▶ Source excerpt
+ + + +
A Homily for Holy Communion on Tuesday , 19th March, 2013, 9 a.m.
Feast of Saint Joseph being also the occasion of the Inaugural Mass of Pope Francis I for the Sisters of the Love of God Fairacres Priory, Oxford
Matthew 1:18-End Children Coming In Judgement + May I speak in the name of the Divine Trinity, God the Father, God the Son, and God the Holy Spirit, Amen.
“Children come as a judgement on their parents”.
From time to time I have had cause to ponder those words since I first heard them from the director of the retreat before we were priested, nearly seventeen years ago. Usually we think of children as a blessing on their parents, and our hearts go out to those from whom that blessing is withheld. But for those who are so blessed, the path of parental love rarely runs smooth for long. Apart from the burden of anxiety and guilt that having such complete responsibility for another human being brings, there are the children who “go wrong”, who turn out to be other than their parents expect and hope, when the blessing turns to challenge. It is a challenge not all parents rise to. And then they are judged indeed – not least by the children who “didn’t ask to be born”.
Our retreat director had something deeper in mind, though, when he used those unexpected words “children come as a judgement on their parents”. He seemed to imply that eventually the child would come to challenge the parent in the aspect of their personality or value system at which they were most vulnerable. There would come a point when the parent would not be able to cope, literally not know what to do for the best. Examples abound: the child of the unlettered parent who won’t stop reading books; the child of the highly-educated who won’t start; the child with a baffling enthusiasm for sport, or fishing, or stamps, or visiting cemeteries; the child with no enthusiasms at all; the child of aspirational parents who has no aspiration, the child of respectable parents who wants to become a rake, the child of religious parents who insists on abandoning God; and all the children whose taste in food, clothes, manners, friends, lifestyle, and timekeeping, becomes totally inexplicable. Our hearts go out to those who must live with the blessing, too.
+ + + +
▶ Dataset section
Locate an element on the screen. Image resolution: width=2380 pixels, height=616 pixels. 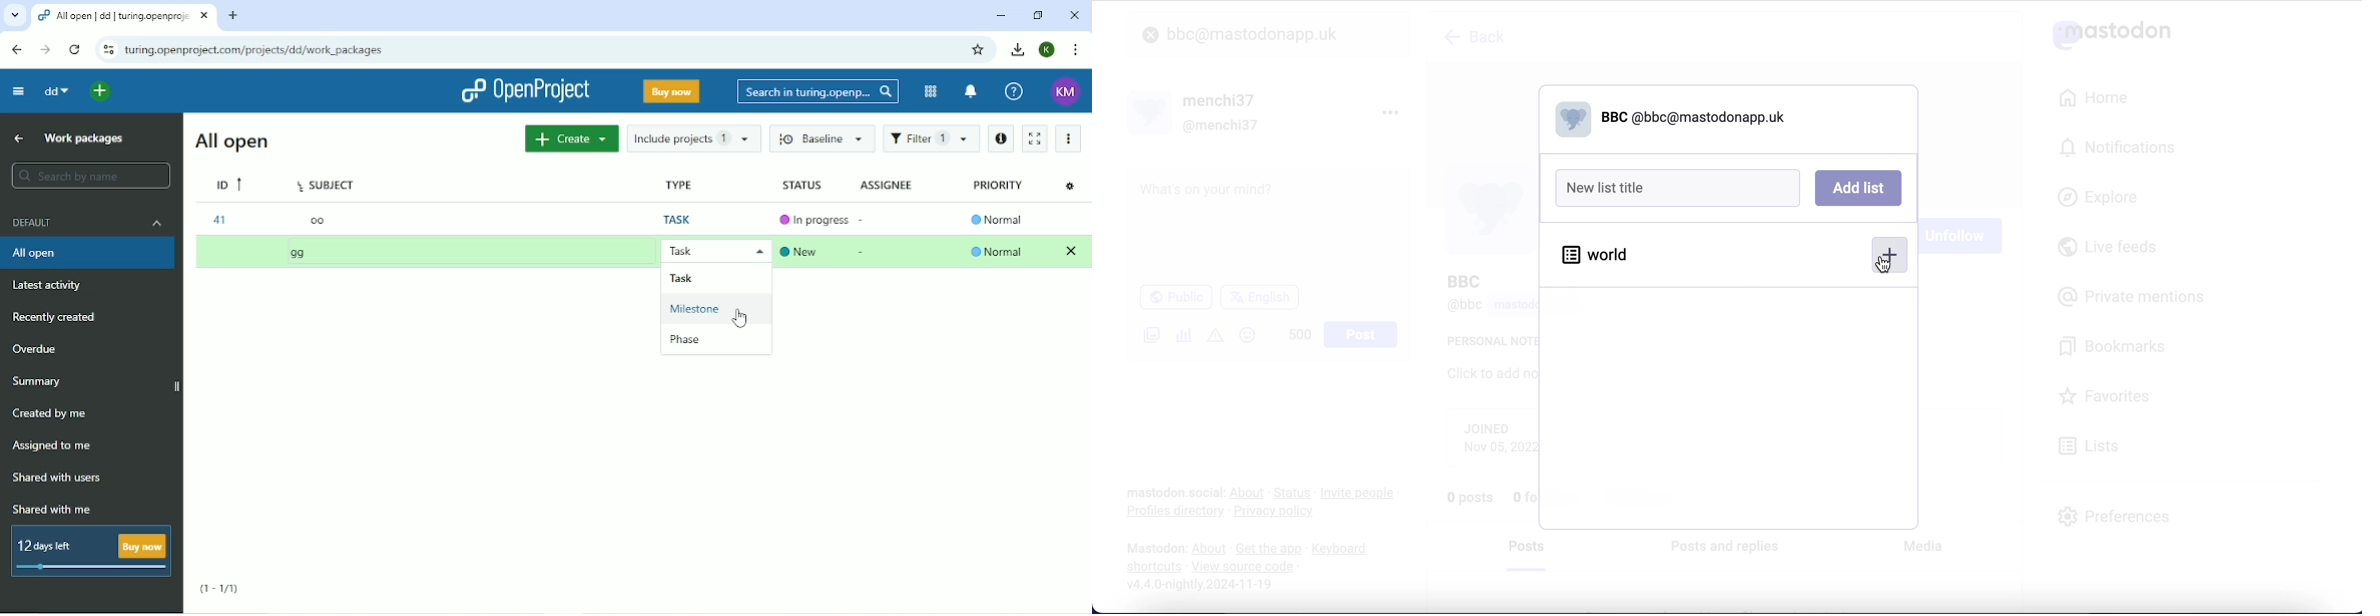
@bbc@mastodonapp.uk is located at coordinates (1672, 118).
+ + + +
▶ Written request
Please answer these questions about the homily, one per line:
1. Which Gospel passage is listed?
2. From whom did the preacher first hear the words "Children come as a judgement on their parents"?
3. Which feast fell on the day it was preached?

▶ Exercise solution
1. Matthew 1:18-End
2. The director of the retreat held before they were priested
3. The Feast of Saint Joseph